[WORK TO COMPLETE] All lines from the one containing "This screenshot has" through the final line of the records below should be reproduced exactly, with the pictures left out.

Records from a data source

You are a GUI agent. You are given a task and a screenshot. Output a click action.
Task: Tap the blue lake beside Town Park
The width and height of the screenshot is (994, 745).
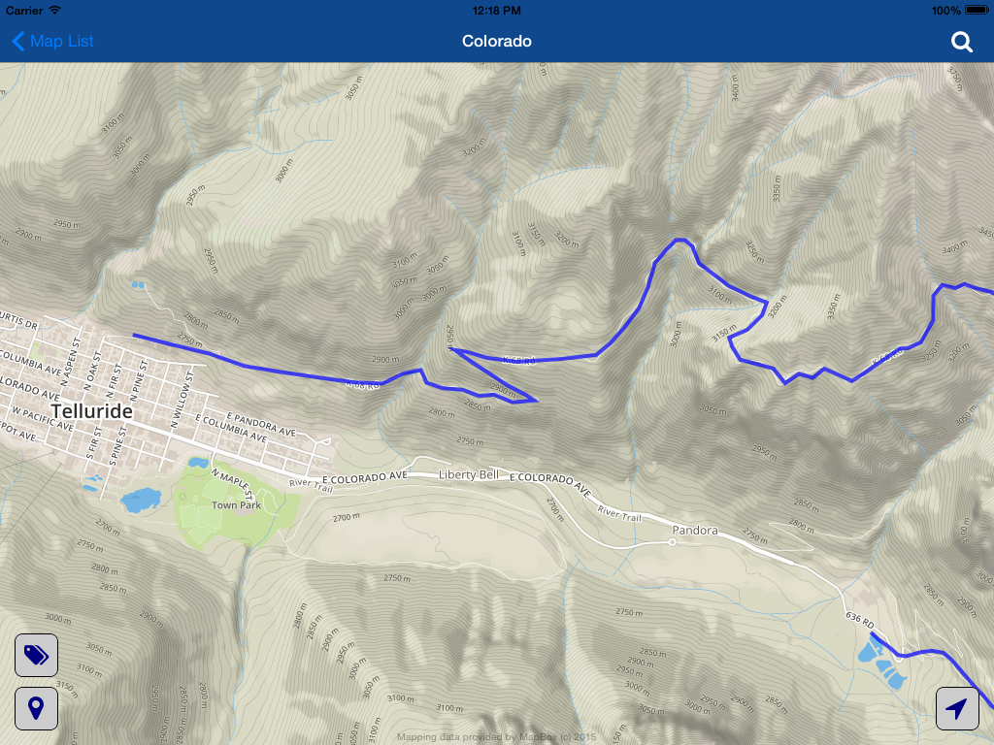(141, 500)
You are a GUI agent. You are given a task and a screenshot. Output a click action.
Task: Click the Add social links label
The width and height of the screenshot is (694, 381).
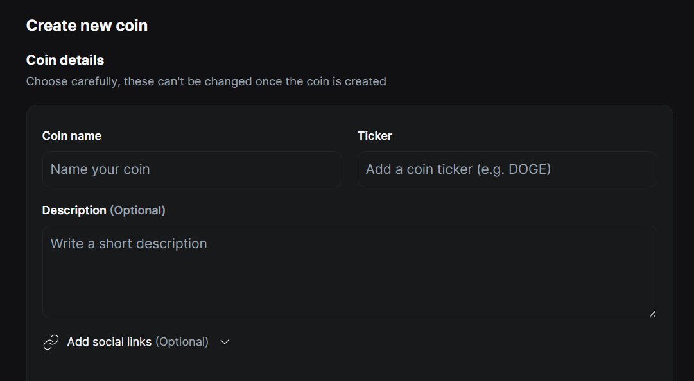click(109, 342)

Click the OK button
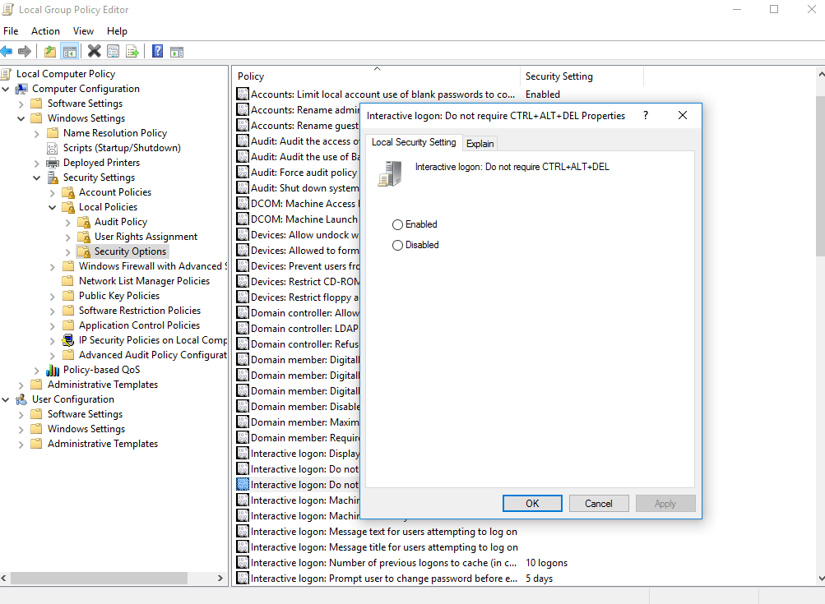(531, 503)
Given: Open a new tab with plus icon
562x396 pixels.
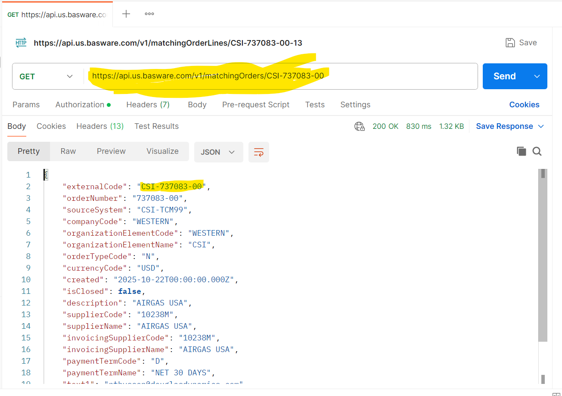Looking at the screenshot, I should coord(126,14).
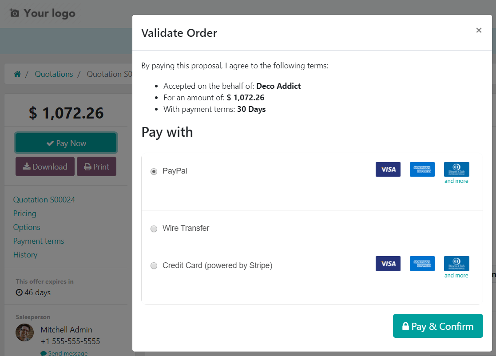Viewport: 496px width, 356px height.
Task: Navigate to the History section
Action: (25, 254)
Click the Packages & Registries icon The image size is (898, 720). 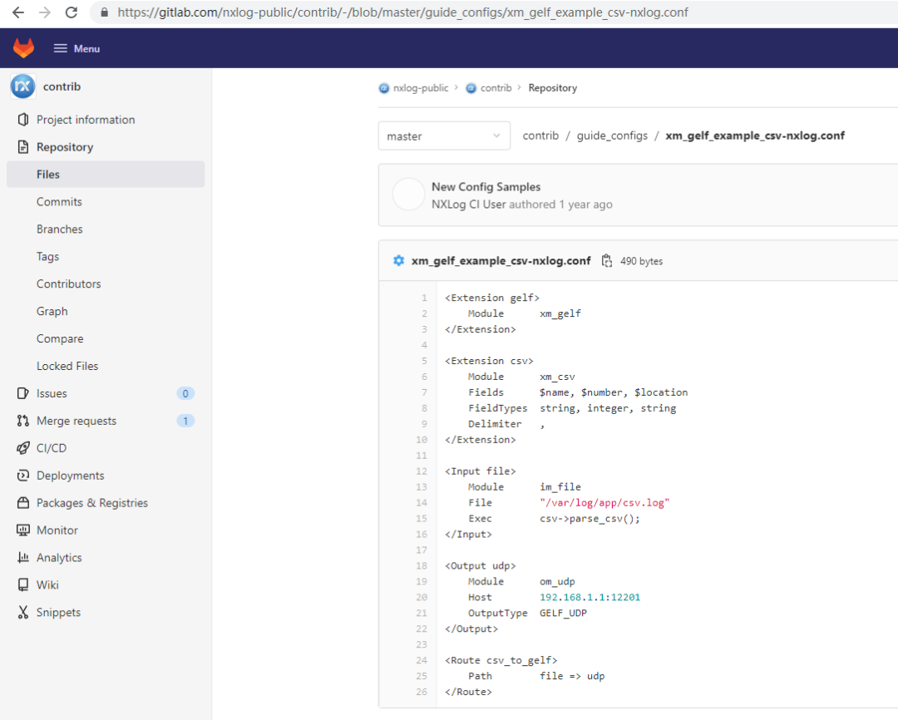click(23, 503)
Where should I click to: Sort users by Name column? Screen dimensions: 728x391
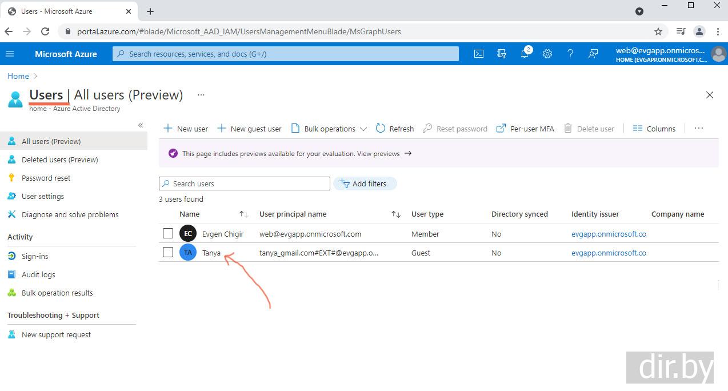coord(190,214)
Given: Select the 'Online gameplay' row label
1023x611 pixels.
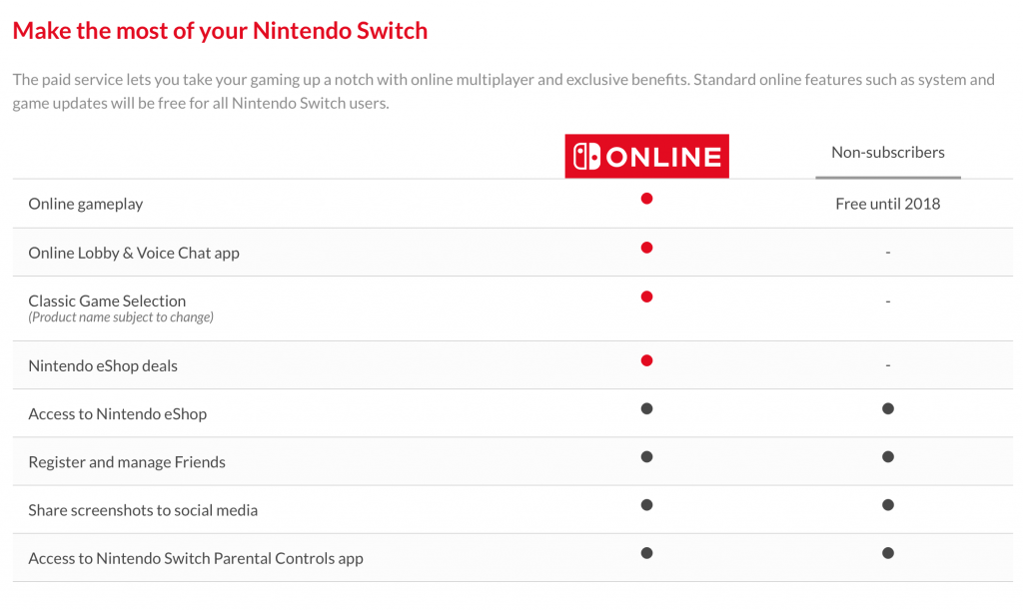Looking at the screenshot, I should click(x=86, y=204).
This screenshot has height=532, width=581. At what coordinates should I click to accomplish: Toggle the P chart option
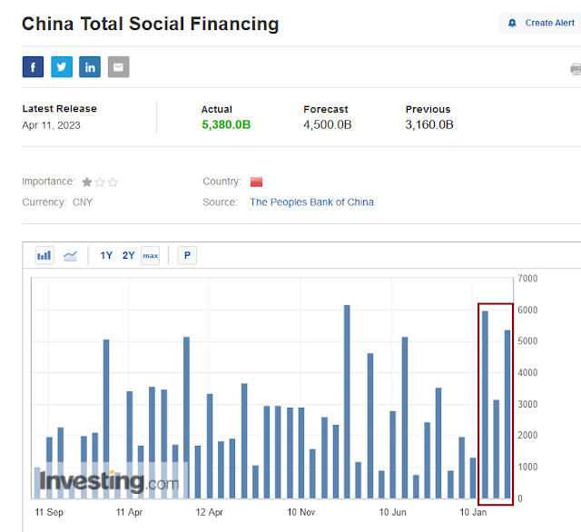[187, 256]
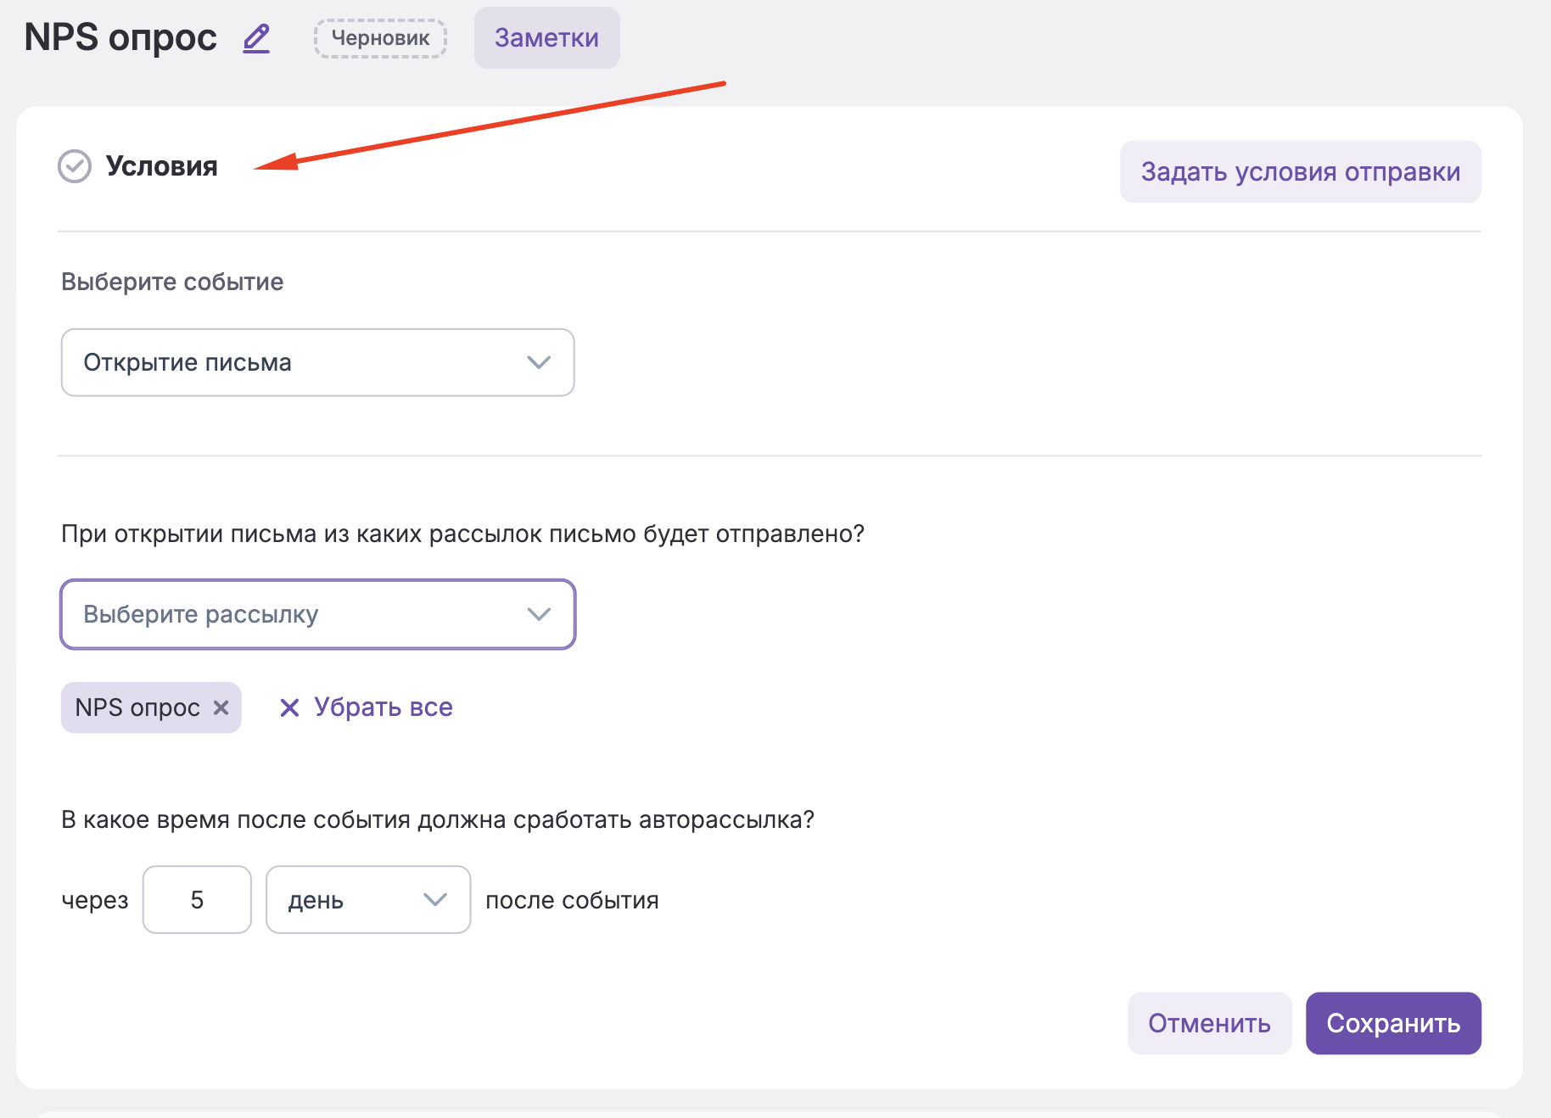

[OUTPUT OF THE EXERCISE]
This screenshot has height=532, width=581. At what coordinates should I click to accomplish: Toggle the P chart option
[187, 256]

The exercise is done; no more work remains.